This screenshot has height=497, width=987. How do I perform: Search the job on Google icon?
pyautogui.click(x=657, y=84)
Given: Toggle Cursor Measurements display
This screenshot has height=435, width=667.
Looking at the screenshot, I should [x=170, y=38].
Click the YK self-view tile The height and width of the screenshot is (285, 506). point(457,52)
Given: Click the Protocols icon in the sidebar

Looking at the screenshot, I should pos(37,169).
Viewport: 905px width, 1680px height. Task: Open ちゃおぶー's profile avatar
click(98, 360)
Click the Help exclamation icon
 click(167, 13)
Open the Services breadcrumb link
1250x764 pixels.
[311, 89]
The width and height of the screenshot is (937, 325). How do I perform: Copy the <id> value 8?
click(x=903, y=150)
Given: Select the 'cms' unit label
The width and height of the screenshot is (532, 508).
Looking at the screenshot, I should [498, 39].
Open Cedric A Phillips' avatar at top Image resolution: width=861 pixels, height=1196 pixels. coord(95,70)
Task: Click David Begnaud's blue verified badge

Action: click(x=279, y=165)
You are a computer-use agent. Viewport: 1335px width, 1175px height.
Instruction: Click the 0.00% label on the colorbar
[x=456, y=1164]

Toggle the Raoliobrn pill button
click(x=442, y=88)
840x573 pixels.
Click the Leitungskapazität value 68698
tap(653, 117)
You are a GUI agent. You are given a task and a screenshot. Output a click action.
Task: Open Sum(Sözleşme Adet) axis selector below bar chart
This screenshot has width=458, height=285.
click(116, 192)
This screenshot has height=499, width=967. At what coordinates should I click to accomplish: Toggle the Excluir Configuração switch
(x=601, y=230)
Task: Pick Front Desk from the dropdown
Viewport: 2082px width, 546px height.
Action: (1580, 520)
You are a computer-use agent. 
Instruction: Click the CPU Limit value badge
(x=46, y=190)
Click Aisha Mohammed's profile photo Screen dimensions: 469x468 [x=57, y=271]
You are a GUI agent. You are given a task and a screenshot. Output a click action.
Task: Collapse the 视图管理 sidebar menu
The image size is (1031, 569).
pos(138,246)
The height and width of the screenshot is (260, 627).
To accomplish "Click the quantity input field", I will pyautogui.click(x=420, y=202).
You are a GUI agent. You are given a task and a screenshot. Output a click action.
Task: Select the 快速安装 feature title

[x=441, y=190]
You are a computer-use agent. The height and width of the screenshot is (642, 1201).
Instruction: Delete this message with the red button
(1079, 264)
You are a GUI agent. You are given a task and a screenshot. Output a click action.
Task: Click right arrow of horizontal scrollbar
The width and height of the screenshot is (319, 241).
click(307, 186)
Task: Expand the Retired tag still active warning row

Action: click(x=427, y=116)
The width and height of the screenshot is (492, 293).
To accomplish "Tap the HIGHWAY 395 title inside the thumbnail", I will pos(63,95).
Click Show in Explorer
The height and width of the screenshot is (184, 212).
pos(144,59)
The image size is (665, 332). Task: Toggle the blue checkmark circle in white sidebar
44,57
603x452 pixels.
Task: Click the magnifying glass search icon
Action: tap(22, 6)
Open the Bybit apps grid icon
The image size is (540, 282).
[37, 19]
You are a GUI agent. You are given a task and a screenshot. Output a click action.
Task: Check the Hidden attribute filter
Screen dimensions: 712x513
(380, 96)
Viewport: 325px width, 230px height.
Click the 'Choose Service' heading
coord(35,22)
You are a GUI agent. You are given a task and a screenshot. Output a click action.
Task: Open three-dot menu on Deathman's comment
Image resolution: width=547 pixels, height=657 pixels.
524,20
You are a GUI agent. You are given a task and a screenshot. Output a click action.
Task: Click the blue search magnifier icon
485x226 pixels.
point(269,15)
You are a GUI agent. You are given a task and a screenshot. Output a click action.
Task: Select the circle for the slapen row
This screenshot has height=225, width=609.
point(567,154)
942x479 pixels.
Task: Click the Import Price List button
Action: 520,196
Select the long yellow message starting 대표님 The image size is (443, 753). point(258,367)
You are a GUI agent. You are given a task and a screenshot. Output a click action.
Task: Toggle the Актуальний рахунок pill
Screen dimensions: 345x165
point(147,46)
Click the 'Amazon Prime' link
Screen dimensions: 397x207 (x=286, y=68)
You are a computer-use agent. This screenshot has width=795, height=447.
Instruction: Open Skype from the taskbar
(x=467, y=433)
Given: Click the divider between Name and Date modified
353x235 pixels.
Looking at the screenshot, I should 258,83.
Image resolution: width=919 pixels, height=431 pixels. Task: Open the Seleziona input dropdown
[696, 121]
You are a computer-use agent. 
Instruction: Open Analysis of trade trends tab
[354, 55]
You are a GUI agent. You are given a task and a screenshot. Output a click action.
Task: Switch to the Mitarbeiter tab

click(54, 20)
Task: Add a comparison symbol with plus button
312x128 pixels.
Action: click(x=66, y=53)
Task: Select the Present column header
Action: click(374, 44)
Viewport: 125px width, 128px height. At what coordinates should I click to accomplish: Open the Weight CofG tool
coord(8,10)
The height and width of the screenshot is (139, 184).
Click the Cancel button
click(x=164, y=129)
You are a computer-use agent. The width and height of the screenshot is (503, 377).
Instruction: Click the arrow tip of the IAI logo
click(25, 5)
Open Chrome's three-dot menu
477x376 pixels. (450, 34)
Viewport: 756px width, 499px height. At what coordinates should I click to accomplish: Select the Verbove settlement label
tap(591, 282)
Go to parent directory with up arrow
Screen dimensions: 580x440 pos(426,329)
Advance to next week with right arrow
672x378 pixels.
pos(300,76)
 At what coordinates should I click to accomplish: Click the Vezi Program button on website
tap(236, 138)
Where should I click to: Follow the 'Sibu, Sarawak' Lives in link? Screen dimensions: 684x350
###
▶ Prompt
What's needed is every line of the listing, transcribed word for word.

▶ Worked solution
This screenshot has height=497, width=987. How do I perform: Search the job on Google icon?
pyautogui.click(x=657, y=84)
Given: Toggle Cursor Measurements display
This screenshot has height=435, width=667.
Looking at the screenshot, I should [x=170, y=38].
Click the YK self-view tile The height and width of the screenshot is (285, 506). point(457,52)
Given: Click the Protocols icon in the sidebar

Looking at the screenshot, I should pos(37,169).
Viewport: 905px width, 1680px height. Task: Open ちゃおぶー's profile avatar
click(98, 360)
Click the Help exclamation icon
 click(167, 13)
Open the Services breadcrumb link
1250x764 pixels.
[311, 89]
The width and height of the screenshot is (937, 325). How do I perform: Copy the <id> value 8?
click(x=903, y=150)
Given: Select the 'cms' unit label
The width and height of the screenshot is (532, 508).
Looking at the screenshot, I should [498, 39].
Open Cedric A Phillips' avatar at top Image resolution: width=861 pixels, height=1196 pixels. coord(95,70)
Task: Click David Begnaud's blue verified badge

Action: click(x=279, y=165)
You are a computer-use agent. Viewport: 1335px width, 1175px height.
Instruction: Click the 0.00% label on the colorbar
[x=456, y=1164]

Toggle the Raoliobrn pill button
click(x=442, y=88)
840x573 pixels.
Click the Leitungskapazität value 68698
tap(653, 117)
You are a GUI agent. You are given a task and a screenshot. Output a click action.
Task: Open Sum(Sözleşme Adet) axis selector below bar chart
This screenshot has width=458, height=285.
click(116, 192)
This screenshot has height=499, width=967. At what coordinates should I click to accomplish: Toggle the Excluir Configuração switch
(x=601, y=230)
Task: Pick Front Desk from the dropdown
Viewport: 2082px width, 546px height.
Action: (1580, 520)
You are a computer-use agent. 
Instruction: Click the CPU Limit value badge
(x=46, y=190)
Click Aisha Mohammed's profile photo Screen dimensions: 469x468 [x=57, y=271]
You are a GUI agent. You are given a task and a screenshot. Output a click action.
Task: Collapse the 视图管理 sidebar menu
The image size is (1031, 569).
pos(138,246)
The height and width of the screenshot is (260, 627).
To accomplish "Click the quantity input field", I will pyautogui.click(x=420, y=202).
You are a GUI agent. You are given a task and a screenshot. Output a click action.
Task: Select the 快速安装 feature title

[x=441, y=190]
You are a computer-use agent. The height and width of the screenshot is (642, 1201).
Instruction: Delete this message with the red button
(1079, 264)
You are a GUI agent. You are given a task and a screenshot. Output a click action.
Task: Click right arrow of horizontal scrollbar
The width and height of the screenshot is (319, 241).
click(307, 186)
Task: Expand the Retired tag still active warning row

Action: click(x=427, y=116)
The width and height of the screenshot is (492, 293).
To accomplish "Tap the HIGHWAY 395 title inside the thumbnail", I will pos(63,95).
Click Show in Explorer
The height and width of the screenshot is (184, 212).
pos(144,59)
The image size is (665, 332). Task: Toggle the blue checkmark circle in white sidebar
44,57
603x452 pixels.
Task: Click the magnifying glass search icon
Action: tap(22, 6)
Open the Bybit apps grid icon
The image size is (540, 282).
[37, 19]
You are a GUI agent. You are given a task and a screenshot. Output a click action.
Task: Check the Hidden attribute filter
Screen dimensions: 712x513
(380, 96)
Viewport: 325px width, 230px height.
Click the 'Choose Service' heading
coord(35,22)
You are a GUI agent. You are given a task and a screenshot. Output a click action.
Task: Open three-dot menu on Deathman's comment
Image resolution: width=547 pixels, height=657 pixels.
524,20
You are a GUI agent. You are given a task and a screenshot. Output a click action.
Task: Click the blue search magnifier icon
485x226 pixels.
point(269,15)
You are a GUI agent. You are given a task and a screenshot. Output a click action.
Task: Select the circle for the slapen row
This screenshot has height=225, width=609.
point(567,154)
942x479 pixels.
Task: Click the Import Price List button
Action: 520,196
Select the long yellow message starting 대표님 The image size is (443, 753). point(258,367)
You are a GUI agent. You are given a task and a screenshot. Output a click action.
Task: Toggle the Актуальний рахунок pill
Screen dimensions: 345x165
point(147,46)
Click the 'Amazon Prime' link
Screen dimensions: 397x207 (x=286, y=68)
You are a computer-use agent. This screenshot has width=795, height=447.
Instruction: Open Skype from the taskbar
(x=467, y=433)
Given: Click the divider between Name and Date modified
353x235 pixels.
Looking at the screenshot, I should 258,83.
Image resolution: width=919 pixels, height=431 pixels. Task: Open the Seleziona input dropdown
[696, 121]
You are a computer-use agent. 
Instruction: Open Analysis of trade trends tab
[354, 55]
You are a GUI agent. You are given a task and a screenshot. Output a click action.
Task: Switch to the Mitarbeiter tab

click(54, 20)
Task: Add a comparison symbol with plus button
312x128 pixels.
Action: click(x=66, y=53)
Task: Select the Present column header
Action: click(374, 44)
Viewport: 125px width, 128px height. At what coordinates should I click to accomplish: Open the Weight CofG tool
coord(8,10)
The height and width of the screenshot is (139, 184).
Click the Cancel button
click(x=164, y=129)
You are a computer-use agent. The width and height of the screenshot is (503, 377).
Instruction: Click the arrow tip of the IAI logo
click(25, 5)
Open Chrome's three-dot menu
477x376 pixels. (450, 34)
Viewport: 756px width, 499px height. At what coordinates should I click to accomplish: Select the Verbove settlement label
tap(591, 282)
Go to parent directory with up arrow
Screen dimensions: 580x440 pos(426,329)
Advance to next week with right arrow
672x378 pixels.
pos(300,76)
 At what coordinates should I click to accomplish: Click the Vezi Program button on website
tap(236, 138)
Where should I click to: Follow the 'Sibu, Sarawak' Lives in link? Screen dimensions: 684x350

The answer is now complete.